▼ 最初に相談をお聞きした段階では、依頼者の方はとてもお元気で、身の回りのことをすべて1人で行うことができ、かつ判断能力も完全にありました。しかし、ある病気にかかったことから、体の動きが徐々に不自由になってきており、今後の自分の生活や財産の管理方法についてかなりの不安を持っている状態でした。
▼ 高齢者の方の財産を、弁護士などの専門家が管理する方法は、大きく分けて、「任意の財産管理契約による管理」と「法定後見による管理」があります。
「任意の財産管理契約による管理」は、弁護士とご本人との間で財産管理契約を締結し、弁護士が全ての財産を管理するのと引き替えに、毎月管理報酬を支払っていただくというものです。
一方、「法定後見による管理」は、ご本人の判断能力が低下した場合に、その判断能力の程度に応じて裁判所が選任する補助人・保佐人・成年後見人などが財産を管理するという方法です。
本件の場合は、ご本人の判断能力に全く問題が無かったことから、「法定後見による管理」はできず「任意の財産管理契約による管理」の方法をとることになりました。
▼ また、本件では施設入所の際の保証人もいなかったことから、財産管理契約を結んだ弁護士が保証人となりました。ただ、その際に弁護士としては保証人として無制限の責任を負うわけにはいきませんでしたので、施設側と交渉をしてご本人の財産額を上限として保証人となる旨の特約を付して貰いました。
▼ さらに、ご本人はご自身の死後、全ての財産について、ある宗教法人に全て寄付したいという意向を持っておられました。

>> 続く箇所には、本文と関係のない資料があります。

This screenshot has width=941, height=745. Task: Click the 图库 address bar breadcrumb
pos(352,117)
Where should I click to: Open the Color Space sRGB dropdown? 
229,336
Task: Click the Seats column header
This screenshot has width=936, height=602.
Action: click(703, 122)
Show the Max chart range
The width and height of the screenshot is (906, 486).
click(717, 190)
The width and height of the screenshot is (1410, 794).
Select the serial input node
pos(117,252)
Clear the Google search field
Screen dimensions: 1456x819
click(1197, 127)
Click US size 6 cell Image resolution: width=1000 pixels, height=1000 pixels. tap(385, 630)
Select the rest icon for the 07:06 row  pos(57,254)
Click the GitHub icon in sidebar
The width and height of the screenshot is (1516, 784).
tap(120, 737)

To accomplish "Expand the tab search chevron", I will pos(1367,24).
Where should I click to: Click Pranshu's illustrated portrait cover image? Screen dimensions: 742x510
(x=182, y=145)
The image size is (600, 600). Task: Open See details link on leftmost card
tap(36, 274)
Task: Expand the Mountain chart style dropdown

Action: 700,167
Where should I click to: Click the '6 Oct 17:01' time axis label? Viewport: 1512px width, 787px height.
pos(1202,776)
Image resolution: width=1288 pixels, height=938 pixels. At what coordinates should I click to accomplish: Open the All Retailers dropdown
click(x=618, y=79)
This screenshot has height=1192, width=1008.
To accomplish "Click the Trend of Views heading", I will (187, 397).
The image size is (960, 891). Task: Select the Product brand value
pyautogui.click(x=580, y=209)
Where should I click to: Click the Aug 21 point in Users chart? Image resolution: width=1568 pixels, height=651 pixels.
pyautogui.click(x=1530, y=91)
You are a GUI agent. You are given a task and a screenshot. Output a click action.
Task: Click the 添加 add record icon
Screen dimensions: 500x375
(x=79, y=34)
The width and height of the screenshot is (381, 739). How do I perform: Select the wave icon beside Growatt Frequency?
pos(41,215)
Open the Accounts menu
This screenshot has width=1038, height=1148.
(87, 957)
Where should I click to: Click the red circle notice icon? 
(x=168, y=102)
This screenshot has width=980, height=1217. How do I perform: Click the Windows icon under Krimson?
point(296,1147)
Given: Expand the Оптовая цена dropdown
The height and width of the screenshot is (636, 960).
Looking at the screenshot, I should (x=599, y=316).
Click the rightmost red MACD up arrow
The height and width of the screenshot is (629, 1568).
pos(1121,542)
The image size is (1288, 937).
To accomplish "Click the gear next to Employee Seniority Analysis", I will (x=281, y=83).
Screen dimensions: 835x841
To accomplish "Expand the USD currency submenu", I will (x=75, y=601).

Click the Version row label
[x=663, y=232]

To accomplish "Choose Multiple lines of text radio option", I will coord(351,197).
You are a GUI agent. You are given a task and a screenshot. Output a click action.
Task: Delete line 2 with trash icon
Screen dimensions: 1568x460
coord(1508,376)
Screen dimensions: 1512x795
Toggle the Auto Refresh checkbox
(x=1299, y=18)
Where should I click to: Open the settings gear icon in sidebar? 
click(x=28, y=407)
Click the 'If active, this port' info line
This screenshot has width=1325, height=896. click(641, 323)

そこで、その内容を踏まえた公正証書遺言を作成し、かつ当該遺言において、財産管理者である弁護士を遺言執行者に指定しました。なお、遺言作成に際しては事前に、当該宗教法人に連絡をとり「このような遺言作成の依頼を受けているが、遺言にしたがって遺産の寄付を受ける意向はあるか」ということを確認しています。これは、宗教法人によってはそのような寄付を受け取らないところもあるため、遺言作成時点においてその点についての確認が必須だからです。